◆ Passage given:

--*--

# My "New" Tricycle 1932 Streamline



## irene_crystal (Nov 25, 2011)

So here are a few quick pics of what the guy described as a 1932 Streamline Airflow Tricycle I just bought to restore for my coming child.... These pics are from the seller, I will post new ones when I get it in my hands.

It will need pedals, and new tires at a minimum.... Starting the hunt for them now.....


----------



## ridingtoy (Nov 25, 2011)

That's going to be a nice addition to your collection.  It appears to take threaded pedals on those cranks which shouldn't be too difficult to find. The seat top is in very nice shape for it's age and even the tires don't look bad from a distance. The main frame looks a little like an Elgin and the handlebar stem a little like a Siebert. Though it could very well be a Junior Toy Co. model. From what I could find, this trike had a similar design at least until 1937. Just the seat became more streamlined in the later '30s models. Have to see if I can find the make/model name.

Dave


----------



## DonChristie (Nov 26, 2011)

That's gonna be sweet when done! Looks complete! That's a blank canvas, what color you thinking?


----------



## irene_crystal (Nov 26, 2011)

schwinndoggy said:


> That's gonna be sweet when done! Looks complete! That's a blank canvas, what color you thinking?




The guy said it looks like original paint was maroon with cream wheels and accents.. I plan to keep it that way unless something else really changes my mind when I see it.


----------



## irene_crystal (Nov 26, 2011)

ridingtoy said:


> That's going to be a nice addition to your collection.  It appears to take threaded pedals on those cranks which shouldn't be too difficult to find. The seat top is in very nice shape for it's age and even the tires don't look bad from a distance. The main frame looks a little like an Elgin and the handlebar stem a little like a Siebert. Though it could very well be a Junior Toy Co. model. From what I could find, this trike had a similar design at least until 1937. Just the seat became more streamlined in the later '30s models. Have to see if I can find the make/model name.
> 
> Dave




I would LOVE to know who actually made this and get details and pics of any original or restored ones to use as I restore it. If you know of any pics PLEASE send them my way or post them here.


----------



## bits n pieces (Nov 26, 2011)

*You might*

be able to scrub it lightly wit 0000 steel or a fine brass wool with wax or polishing compound. Rub lightly if you try it. . I have seen a lot of original paint come back to decent survivor on some horribly rusty bikes.


----------



## irene_crystal (Nov 26, 2011)

--*--

◆ Dataset records:

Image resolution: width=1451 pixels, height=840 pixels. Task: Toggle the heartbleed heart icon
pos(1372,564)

--*--

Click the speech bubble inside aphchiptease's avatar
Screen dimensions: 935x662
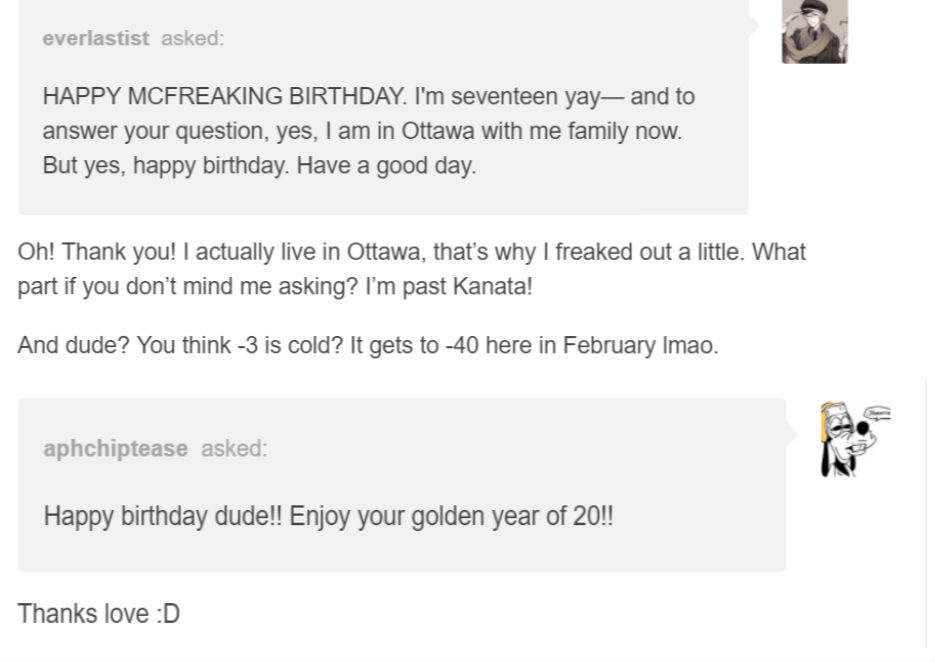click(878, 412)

--*--

◆ Stated exercise 1:
Repeat the stretch of the tricycle thread from "## irene_crystal (Nov 25, 2011)" through "for them now.....".
◆ Stated exercise 2:
Write what comes next in the forum thread about the 1932 Streamline tricycle, picking up after its last line.
The rows are not needed for any of this.

◆ Task answer 1:
## irene_crystal (Nov 25, 2011)

So here are a few quick pics of what the guy described as a 1932 Streamline Airflow Tricycle I just bought to restore for my coming child.... These pics are from the seller, I will post new ones when I get it in my hands.

It will need pedals, and new tires at a minimum.... Starting the hunt for them now.....

◆ Task answer 2:
bits n pieces said:


> be able to scrub it lightly wit 0000 steel or a fine brass wool with wax or polishing compound. Rub lightly if you try it. . I have seen a lot of original paint come back to decent survivor on some horribly rusty bikes.




I might try that when I get it in hand and see the condition of the paint in person, I've never tried to bring paint back to life before. I do plan to paint the wheels though and might have to re-paint the whole thing just because of that to make it match condition wise...


----------



## tobytyler (Nov 26, 2011)

real nice my grandsons ride my old tricycles to i want them to be enjoyed they want to be ridden


----------



## Gordon (Nov 27, 2011)

*trike*

I have the same trike buried in my garage, but the "tank" on mine is rusted through.


----------



## Bicycle Belle (Nov 27, 2011)

I'd be a little leery of keeping the original paint on this when it comes to a very young child. A lot of paints used back then contained lead and you might might want to consider that. Also a thorough sanding to remove any rust is probably a good idea as well.
I love the idea that your baby is getting something so lovely from the past!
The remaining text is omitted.